Thursday, February 26, 2015

Ridicule Part 2: Sprezzatura

The rigors of playing at ridicule bring us to the origins of an Italian word that I learned recently-- sprezzatura-- meaning "nonchalance" or "studied carelessness." The movie Ridicule exemplifies the meaning of this word, and how it was valued at court. A quick read on Wikipedia (where else?) lays out the invention of the word and a way of being and behaving that originated among courtiers. Although this film takes place in the 1700s, it's not difficult to see how sprezzatura has remained alive and well in some spheres of our culture today. 

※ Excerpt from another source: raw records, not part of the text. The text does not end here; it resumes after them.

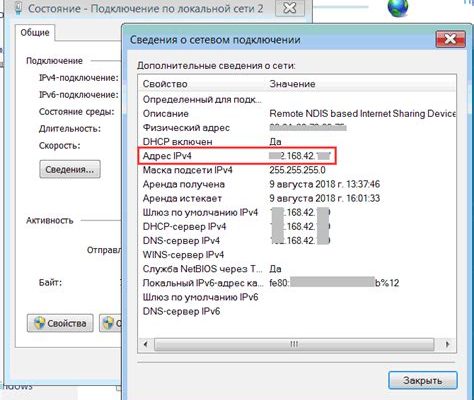Click the shield icon on Свойства button

(x=39, y=323)
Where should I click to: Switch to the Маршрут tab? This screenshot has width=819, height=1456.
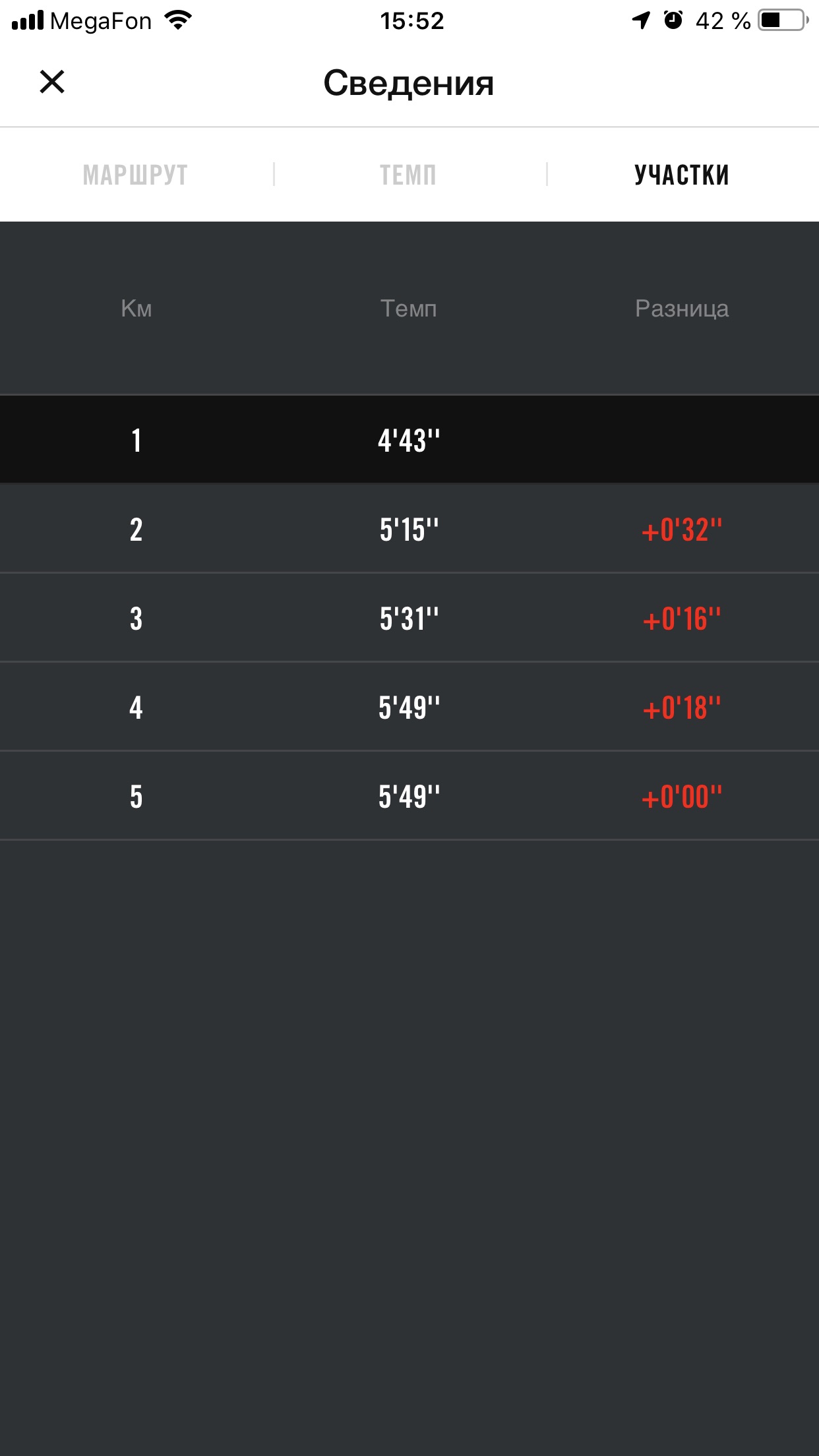click(135, 175)
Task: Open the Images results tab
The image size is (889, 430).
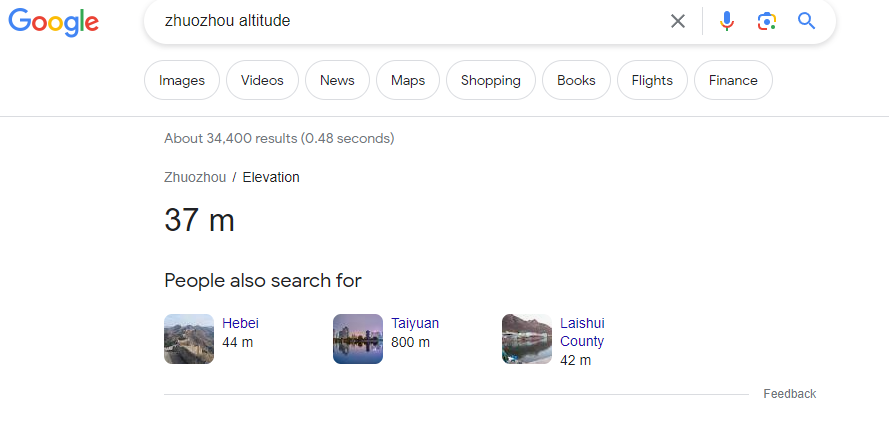Action: (182, 80)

Like the film's hero, we Americans are somewhat inherently earnest because few of us are descended from someone who came here on a whim. The young nobleman isn't going to Versailles on a whim either, just to see the sights and buy the latest fashions and trinkets, although he does do that as a social necessity. After seeing the travails and expense that our Sir Newbie goes through to prove his lineage-- which is required for his fitness to enter the King's court to present his case-- it's less difficult to imagine what many of America's first idealists envisioned: a more accessible system of representation to a wider population. While the success of that ideal is perennially debated, it's at least easy to see from this film just what kind of system they had grown weary of. Also, it's easy to see why Benjamin Franklin enjoyed his time spent in Versailles so well-- just look at the vixen again.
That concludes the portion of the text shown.